### <center> Algorithm Steps </center>

- **Loaded the data**: Loaded the student data from a CSV file into a Pandas DataFrame.
- **Displayed the original records**: Printed the original student records to ensure the data was loaded correctly.
- **Sorted the data**: Sorted the DataFrame by profession (ascending) and by score (descending) to organize students based on these attributes.
- **Displayed the sorted data**: Printed the sorted student data to verify the organization of students by profession and score.
- **Initialized the groups**: Decided to create three groups and set up empty lists for each one to store students.
- **Distributed the students**: For each unique profession, filtered the students and distributed them evenly into the groups using a round-robin method to ensure balance.
- **Calculated the averages**: Created a function to calculate the average score for each group to measure performance distribution.
- **Calculated the standard deviation**: Computed the initial standard deviation of the group averages to assess the variation between groups.
- **Check for standard deviation ≤ 2**: Added a check to skip the swapping process if the initial standard deviation was already ≤ 2.
- **Displayed the initial distribution**: Printed the initial distribution of students in each group, including average scores and the standard deviation.
- **Swapped students**: Defined a function to minimize the standard deviation by swapping students between groups:
    - Identified the group with the highest average score and the group with the lowest average score.
    - Swapped the highest-scoring student from the group with the highest average score with the lowest-scoring student from the group with the lowest average score, focusing on students with the same profession.
- **Attempted improvement**: Called the swap function to check if the swap reduced the group averages' standard deviation.
- **Displayed the updated distribution**: Printed the updated distribution of students in each group after the swap and the new standard deviation.
- **Compared the results**: Showed both the initial and final standard deviations to analyze the improvement (if any).
- **Try Catch Block**: Added try catch blocks to handle exceotion in file reading etc.



In [2]:
import os  # This imports the OS module to work with file paths.
import pandas as pd  # This imports pandas, this will be used for data manipulation and analysis.
import numpy as np  # This imports NumPy, this will be used for numerical operations.

In [4]:

# This Function is used to process each file and avoid writing the same code multiple times.
def process_file(file_path):
   
    try:
        
        # Load the student data from a excel file into a DataFrame
        students_df = pd.read_csv(file_path)
        
        # Show the original student records to make sure the data was loaded correctly
        print("\nOriginal Student Data:")
        print(students_df.to_string(index=False))

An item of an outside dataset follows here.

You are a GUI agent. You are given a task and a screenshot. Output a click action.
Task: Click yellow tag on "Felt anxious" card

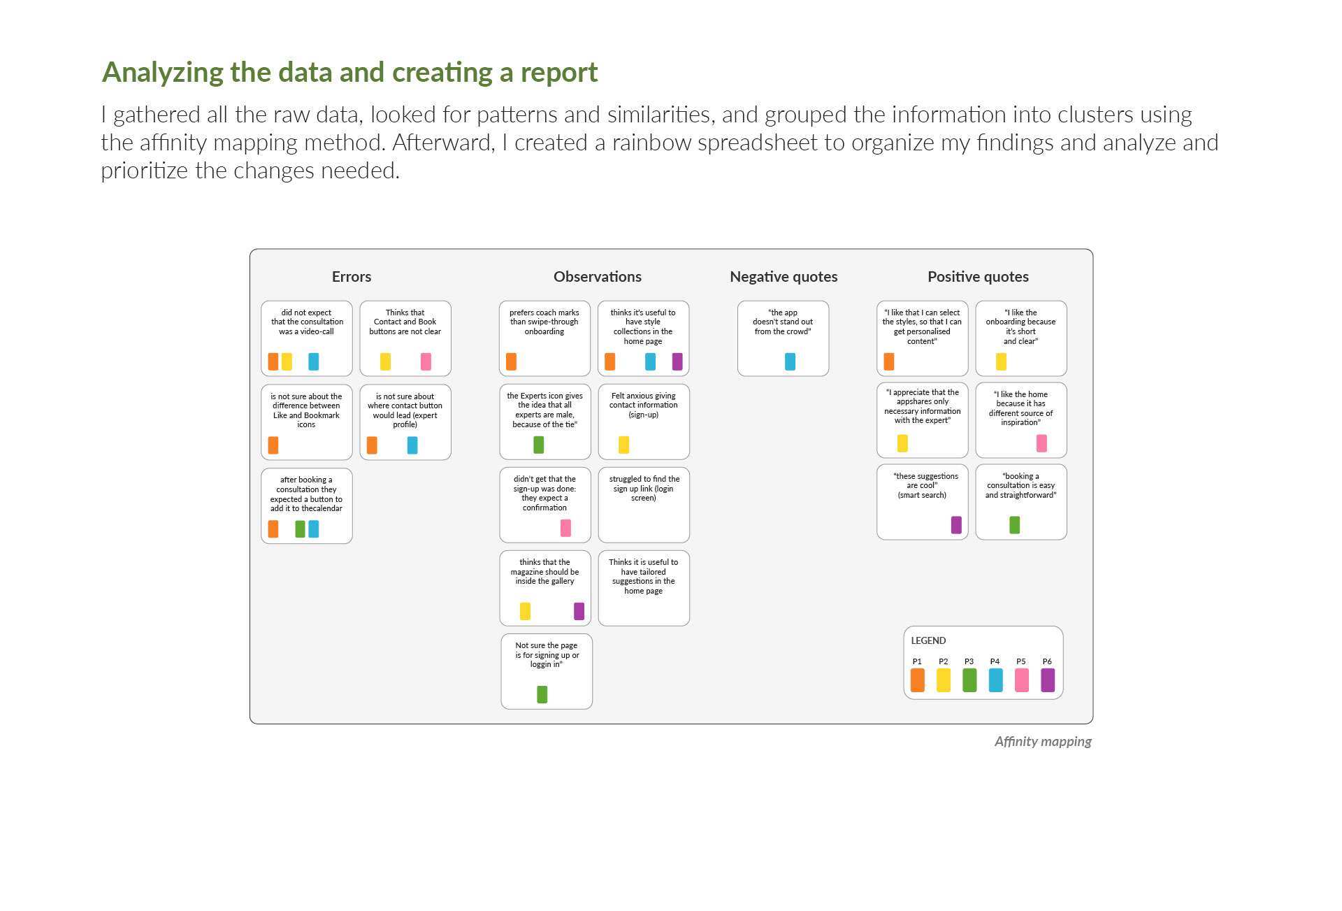click(623, 445)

        # K will be used to create X number of group, we can set it to any values
        k = 3  

        # Step 1: Sort the students by their profession and score
        # Sort the DataFrame first by 'profession' (in ascending order) and then by 'score' (in descending order)
        students_sorted = students_df.sort_values(by=['profession', 'score'], ascending=[True, False])

        # Show the sorted student data so we can see how it's organized
        print("\nSorted Student Data:")
        print(students_sorted[['userId', 'score', 'profession']].to_string(index=False))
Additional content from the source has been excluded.